The 103rd annual International Labour Conference began Wednesday in Geneva. Thousands of delegates representing governments, employees and employers have gathered to discuss and address issues surrounding migration, forced labour and the formalization of the global workforce.

Audio | 28 May 2014
The 103rd International Labour Conference opened Wednesday with a call to focus on the impact of migration on global labour conditions. In opening remarks the Director General of the International Labour Organisation ILO, Guy Ryder, noted that almost all countries can be described as an origin, transit or destination for migration and that the phenomenon comes with often negative impacts for workers…

"...lamentably it continues in too many cases to be associated with the unacceptable treatment and abuse of the most vulnerable women and men in our labour markets".

The International Labour Conference is an annual event hosted by the ILO and receives delegates from employers, workers and government. Also on the agenda this year, so called “forced labour”

"Today there are 21 million victims of forced labour in the world. If we take a hard look at this disturbing reality we have to conclude that this is not simply the residue of abuse from a past era. Forced labour is mutating, recreating itself in the most virilent of forms..." Guy Ryder.

While the issues of migration and forced labour are key topics this year, the representative of employers, Mr Jorgen Ronnest, reminded the delegates that tackling global unemployment remains a priority.

"Employment remains a key challenge. Given the central role the private sector plays in job creation the key focus on work and job creation needs to be on the creation of an environment needed to create and support enterprise. We need more business if we want jobs”.

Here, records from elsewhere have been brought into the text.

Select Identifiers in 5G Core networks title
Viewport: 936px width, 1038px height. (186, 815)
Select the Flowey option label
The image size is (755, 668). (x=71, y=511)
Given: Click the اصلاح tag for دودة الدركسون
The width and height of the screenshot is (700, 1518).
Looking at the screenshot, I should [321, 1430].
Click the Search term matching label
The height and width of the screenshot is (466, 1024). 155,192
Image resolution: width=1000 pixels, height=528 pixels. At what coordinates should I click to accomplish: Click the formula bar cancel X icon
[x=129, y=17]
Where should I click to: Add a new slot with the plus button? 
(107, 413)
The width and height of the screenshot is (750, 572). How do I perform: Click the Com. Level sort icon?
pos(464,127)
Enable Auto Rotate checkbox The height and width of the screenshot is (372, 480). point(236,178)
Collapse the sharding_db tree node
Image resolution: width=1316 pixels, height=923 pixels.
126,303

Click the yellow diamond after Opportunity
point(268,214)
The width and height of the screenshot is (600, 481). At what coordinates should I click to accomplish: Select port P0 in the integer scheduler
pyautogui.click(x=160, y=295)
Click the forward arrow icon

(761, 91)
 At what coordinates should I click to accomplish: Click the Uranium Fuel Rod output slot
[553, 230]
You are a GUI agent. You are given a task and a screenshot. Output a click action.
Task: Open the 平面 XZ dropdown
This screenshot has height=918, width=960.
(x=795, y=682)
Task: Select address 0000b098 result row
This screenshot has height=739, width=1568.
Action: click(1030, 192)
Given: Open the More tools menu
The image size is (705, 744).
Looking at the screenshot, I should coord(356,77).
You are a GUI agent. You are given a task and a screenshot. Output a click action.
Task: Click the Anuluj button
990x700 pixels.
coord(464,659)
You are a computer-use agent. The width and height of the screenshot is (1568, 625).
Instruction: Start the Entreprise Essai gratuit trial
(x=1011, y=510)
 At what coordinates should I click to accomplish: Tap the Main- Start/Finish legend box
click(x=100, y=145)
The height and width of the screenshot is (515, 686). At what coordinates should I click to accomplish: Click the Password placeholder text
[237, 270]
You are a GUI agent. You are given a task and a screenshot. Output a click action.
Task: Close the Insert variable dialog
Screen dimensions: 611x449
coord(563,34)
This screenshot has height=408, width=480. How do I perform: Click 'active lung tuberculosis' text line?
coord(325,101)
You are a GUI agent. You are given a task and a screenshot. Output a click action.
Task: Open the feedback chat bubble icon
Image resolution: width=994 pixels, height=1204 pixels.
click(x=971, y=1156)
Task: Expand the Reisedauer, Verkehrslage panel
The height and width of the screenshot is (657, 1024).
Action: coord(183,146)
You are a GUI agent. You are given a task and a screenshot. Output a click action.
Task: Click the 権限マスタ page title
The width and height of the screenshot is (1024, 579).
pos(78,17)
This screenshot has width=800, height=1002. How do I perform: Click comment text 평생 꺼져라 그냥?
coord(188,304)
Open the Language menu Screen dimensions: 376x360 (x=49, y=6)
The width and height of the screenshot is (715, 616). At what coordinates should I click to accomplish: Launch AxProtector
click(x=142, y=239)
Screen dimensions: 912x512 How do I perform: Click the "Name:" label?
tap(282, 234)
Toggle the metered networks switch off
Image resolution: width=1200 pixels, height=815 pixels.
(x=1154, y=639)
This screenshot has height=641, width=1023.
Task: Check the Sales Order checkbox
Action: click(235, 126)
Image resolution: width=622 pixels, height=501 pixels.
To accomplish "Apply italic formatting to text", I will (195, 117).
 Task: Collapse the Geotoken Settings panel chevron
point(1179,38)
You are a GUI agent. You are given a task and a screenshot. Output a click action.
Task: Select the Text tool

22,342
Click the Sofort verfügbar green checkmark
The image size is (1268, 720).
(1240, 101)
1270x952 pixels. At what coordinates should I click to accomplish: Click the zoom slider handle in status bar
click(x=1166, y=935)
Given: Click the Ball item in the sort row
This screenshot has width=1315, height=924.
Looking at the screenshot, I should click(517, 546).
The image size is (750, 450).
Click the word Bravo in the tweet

The conference elected Mr Daniel Funes de Rioja as president of the conference. Mr Funes de Rioja is the first employer representative to hold the position since 1998. For his part Mr Funes de Rioja highlighted a third theme of this years conference, the effort to move workers from the informal to the formal sector of the economy:

“The matter of informality and the promotion of formalization is not a mere theoretical discussion. It is clear, and at the same time, disturbing that the large proportion of employment positions in the world are informal and lack legal and social protection”

Wrapping up the ceremony Mr Luc Cortebeeck, workers spokesperson, noted connections between the themes to be tackled in coming weeks: Migration, formalistion and forced labour:

“Migrant workers, domestic workers, workers in informal and precarious employment are the most vulnerable and left completely unprotected from abuses that can not be tolerated.”

The conference continues until June 12th. Reporting from the Palais de Nations in Geneva this is Pete Forster.